Todos los lunes, sin falta, a las seis de la mañana, compraba lo necesario para la semana. Era ahorrativo con su comida, pero ofrecía a sus trabajadores pasteles, dulces y finas conservas, como si cada mañana estuviera reservada para un pequeño lujo exclusivamente para ellos.

Lo más asombroso ocurría los domingos. A las ocho en punto, el zapatero cerraba su taller y salía completamente transformado. Llevaba una hermosa chaqueta, una camisa blanca con botones de perla y gemelos de oro que parecían brillar con el sol, y un bastón con mango de marfil y plata. Empero, en medio de toda esta elegancia, sus pies seguían descubiertos, un contraste tan llamativo que muchos ciudadanos no podían evitar mirarlo.

Se dirigía a misa en total silencio, profundamente concentrado. Caminaba descalzo desde la Rocafuerte hasta el Arco de la Reina, frente al hospital de San Juan de Dios. Luego tomaba la calle García Moreno —la calle de las Siete Cruces— y llegaba a la iglesia del Carmen Alto.
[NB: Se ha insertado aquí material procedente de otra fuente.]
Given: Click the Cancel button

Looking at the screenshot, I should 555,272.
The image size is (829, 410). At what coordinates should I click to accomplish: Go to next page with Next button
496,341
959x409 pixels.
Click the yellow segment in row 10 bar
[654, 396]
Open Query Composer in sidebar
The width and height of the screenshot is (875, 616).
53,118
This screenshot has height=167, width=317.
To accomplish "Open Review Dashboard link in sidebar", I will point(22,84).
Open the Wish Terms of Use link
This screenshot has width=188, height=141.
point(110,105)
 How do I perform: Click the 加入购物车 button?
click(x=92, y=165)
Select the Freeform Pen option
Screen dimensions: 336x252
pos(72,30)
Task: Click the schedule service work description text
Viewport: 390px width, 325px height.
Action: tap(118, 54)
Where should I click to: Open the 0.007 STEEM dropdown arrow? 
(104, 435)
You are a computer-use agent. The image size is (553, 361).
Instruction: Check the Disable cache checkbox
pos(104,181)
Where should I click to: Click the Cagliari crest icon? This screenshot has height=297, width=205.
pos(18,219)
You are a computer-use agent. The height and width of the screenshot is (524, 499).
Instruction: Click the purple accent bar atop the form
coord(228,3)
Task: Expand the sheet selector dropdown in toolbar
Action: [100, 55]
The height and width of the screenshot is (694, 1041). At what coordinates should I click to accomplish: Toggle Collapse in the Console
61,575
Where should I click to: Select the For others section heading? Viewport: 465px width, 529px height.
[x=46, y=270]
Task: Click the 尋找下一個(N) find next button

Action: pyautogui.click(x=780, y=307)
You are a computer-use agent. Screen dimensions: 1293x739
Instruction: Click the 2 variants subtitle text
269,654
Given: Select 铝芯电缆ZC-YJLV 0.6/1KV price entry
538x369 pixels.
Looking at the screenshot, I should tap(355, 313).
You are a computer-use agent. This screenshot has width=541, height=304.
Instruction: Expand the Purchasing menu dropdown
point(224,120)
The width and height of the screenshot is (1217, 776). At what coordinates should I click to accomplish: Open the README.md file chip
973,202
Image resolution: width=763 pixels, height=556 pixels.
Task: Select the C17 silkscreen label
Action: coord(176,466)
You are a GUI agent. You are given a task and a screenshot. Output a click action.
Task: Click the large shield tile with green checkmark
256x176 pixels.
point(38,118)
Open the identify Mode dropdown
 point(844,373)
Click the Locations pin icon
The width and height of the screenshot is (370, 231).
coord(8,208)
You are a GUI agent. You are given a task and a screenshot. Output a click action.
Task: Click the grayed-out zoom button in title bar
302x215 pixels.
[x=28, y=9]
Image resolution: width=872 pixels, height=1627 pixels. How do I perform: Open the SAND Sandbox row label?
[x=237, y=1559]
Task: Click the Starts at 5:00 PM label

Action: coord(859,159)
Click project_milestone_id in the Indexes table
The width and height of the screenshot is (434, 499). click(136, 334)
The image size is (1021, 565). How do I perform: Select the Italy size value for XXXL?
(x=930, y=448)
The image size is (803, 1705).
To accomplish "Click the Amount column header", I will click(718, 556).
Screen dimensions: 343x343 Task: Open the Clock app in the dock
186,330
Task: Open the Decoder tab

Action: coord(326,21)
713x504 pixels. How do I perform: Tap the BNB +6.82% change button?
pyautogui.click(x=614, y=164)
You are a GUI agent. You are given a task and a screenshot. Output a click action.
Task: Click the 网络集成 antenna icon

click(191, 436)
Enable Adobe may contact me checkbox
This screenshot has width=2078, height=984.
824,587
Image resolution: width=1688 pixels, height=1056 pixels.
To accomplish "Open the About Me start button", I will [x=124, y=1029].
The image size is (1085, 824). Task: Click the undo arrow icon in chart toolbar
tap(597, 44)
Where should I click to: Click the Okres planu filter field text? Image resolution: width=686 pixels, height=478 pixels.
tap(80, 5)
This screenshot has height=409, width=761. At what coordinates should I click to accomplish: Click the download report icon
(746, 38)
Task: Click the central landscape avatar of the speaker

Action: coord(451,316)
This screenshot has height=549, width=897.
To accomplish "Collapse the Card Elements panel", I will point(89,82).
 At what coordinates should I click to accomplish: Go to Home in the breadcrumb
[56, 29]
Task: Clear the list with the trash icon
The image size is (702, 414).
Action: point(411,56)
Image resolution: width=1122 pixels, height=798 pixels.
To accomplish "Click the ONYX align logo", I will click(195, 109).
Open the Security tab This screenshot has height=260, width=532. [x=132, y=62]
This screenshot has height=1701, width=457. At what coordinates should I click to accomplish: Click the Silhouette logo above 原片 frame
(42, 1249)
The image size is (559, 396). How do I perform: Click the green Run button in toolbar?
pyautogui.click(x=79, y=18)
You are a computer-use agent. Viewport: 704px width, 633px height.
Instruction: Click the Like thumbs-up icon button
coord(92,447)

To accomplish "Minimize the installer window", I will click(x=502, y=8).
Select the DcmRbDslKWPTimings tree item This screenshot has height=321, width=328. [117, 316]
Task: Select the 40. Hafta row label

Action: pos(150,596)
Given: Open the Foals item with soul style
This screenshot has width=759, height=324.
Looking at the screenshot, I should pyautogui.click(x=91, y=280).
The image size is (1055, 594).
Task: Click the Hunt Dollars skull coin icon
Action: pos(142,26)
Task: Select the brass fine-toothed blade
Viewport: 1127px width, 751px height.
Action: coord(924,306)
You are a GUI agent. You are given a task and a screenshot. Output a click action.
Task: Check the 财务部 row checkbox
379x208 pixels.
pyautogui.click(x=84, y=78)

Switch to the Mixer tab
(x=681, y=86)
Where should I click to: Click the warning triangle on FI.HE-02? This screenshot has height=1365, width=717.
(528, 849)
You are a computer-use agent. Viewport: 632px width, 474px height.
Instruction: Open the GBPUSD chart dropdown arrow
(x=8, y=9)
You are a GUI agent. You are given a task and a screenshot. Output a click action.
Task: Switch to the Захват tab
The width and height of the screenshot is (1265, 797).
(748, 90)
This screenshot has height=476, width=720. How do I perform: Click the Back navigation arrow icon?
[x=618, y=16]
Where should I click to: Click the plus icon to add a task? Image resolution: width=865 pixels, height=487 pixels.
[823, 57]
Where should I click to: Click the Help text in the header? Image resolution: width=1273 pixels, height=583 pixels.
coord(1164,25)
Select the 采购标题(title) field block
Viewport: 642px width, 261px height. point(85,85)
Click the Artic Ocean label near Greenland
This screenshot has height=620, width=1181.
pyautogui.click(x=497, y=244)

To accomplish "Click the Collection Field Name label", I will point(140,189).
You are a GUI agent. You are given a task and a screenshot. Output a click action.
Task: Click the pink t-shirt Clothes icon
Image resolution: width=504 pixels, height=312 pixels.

Entraba, rezaba un Ave María y un Padre Nuestro y luego continuaba su camino. Su última parada era la iglesia de La Compañía, donde asistía a la misa de las nueve.

Allí lo esperaba siempre el mismo sitio: un reclinatorio forrado de terciopelo rojo, donde escuchaba el servicio religioso de rodillas. Durante la ceremonia parecía entrar en un éxtasis profundo y, en más de una ocasión, algunos afirmaron haberlo visto llorar.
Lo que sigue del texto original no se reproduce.